目的探讨巨噬细胞移动抑制因子(MIF)小干扰RNA(siRNA)干扰对人肺泡上皮A549细胞株MIF基因表达的影响.方法将MIF siRNA用转染剂Interferin介导转染体外培养的A549细胞,通过RT-PCR方法观察不同浓度MIF siRNA转染后,对MIF mRNA表达的影响;采用细胞免疫荧光方法分析MIF蛋白表达的强弱;应用MTT方法测定MIF siRNA转染对细胞的毒性,及脂多糖(LPS)刺激对A549细胞生存率的影响.结果 (1)MIF siRNA转染人肺泡上皮A549细胞株后,可下调细胞中MIF mRNA的表达,只有当MIF siRNA转染浓度大于50 nmol/L时,才能明显下调MIF mRNA的表达;(2)MIF siRNA转染人肺泡上皮A549细胞株后,A549细胞MIF的荧光蛋白表达也明显降低,在此基础上再加入MIF刺激,MIF的蛋白表达又明显增加;(3)MIF siRNA转染对A549细胞几乎没有毒性,且对LPS刺激A549细胞导致细胞死亡及细胞的生存率下降有一定的保护作用.结论 MIF siRNA能在A549细胞特异沉默目的基因MIF和抑制MIF蛋白的表达,且对LPS刺激导致细胞死亡有一定的保护作用.

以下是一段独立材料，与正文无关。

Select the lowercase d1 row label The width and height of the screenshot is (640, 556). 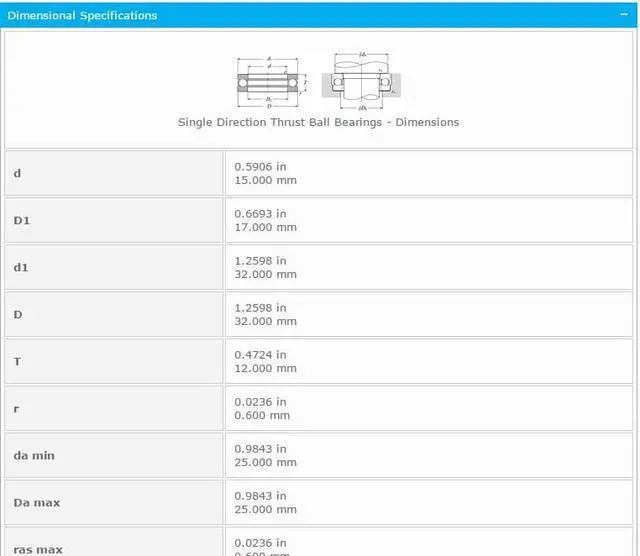pyautogui.click(x=22, y=267)
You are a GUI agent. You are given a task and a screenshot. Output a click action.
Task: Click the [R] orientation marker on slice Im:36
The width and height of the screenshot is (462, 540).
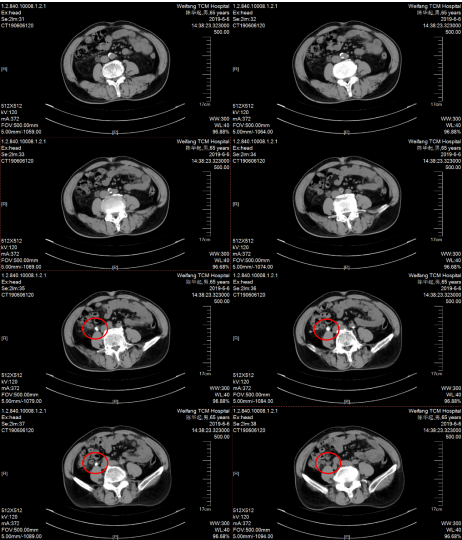[236, 339]
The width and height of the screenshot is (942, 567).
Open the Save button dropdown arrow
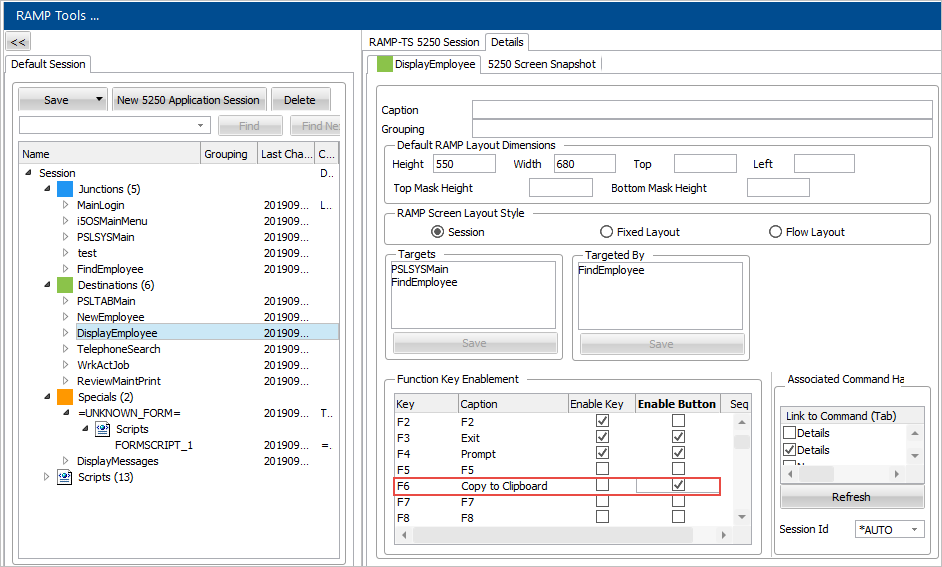98,100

The gene silencing mediated by RNA interference on macrophage migration inhibitory factor expression in human alveolar epithelial cell line A549

Objective To study the inhibitory effect on macrophage migratory inhibitory factor (MIF) expression by MIF small interference RNA (siRNA)in human alveolar epithelial cell line A549. Methods After MIF siRNA was transfected into human alveolar epithial cells A549 with Interferin, RT-PCR was carried out to assess the dose-response of MIF siRNA's effect on MIF expression. Cell immumofluorescence method was used to analyze the expression of MIF protein. MTT cell proliferation assay was performed to detect the cytotoxicity of MIF siRNA to A549 cells, and the survival rate of A549 cells caused by lipopolysaccharide(LPS). Results (1) Only when the concentration was over 50 nmol/L, MIF siRNA significantly downregulated the MIF mRNA expression. (2) MIF siRNA also greatly reduced the expression of MIF fluorescent protein, which could be reversed by MIF. (3)MIF siRNA transfection had almost no toxicity to A549 cells, but also could reduce the cell mortality and increase the survival rate caused by LPS. Conclusions MIF siRNA can specially silence the expression of target gene MIF mRNA and reduce the MIF protein in A549 cells, therefore MIF siRNA may exert its safeguard to the death of cell induced by LPS.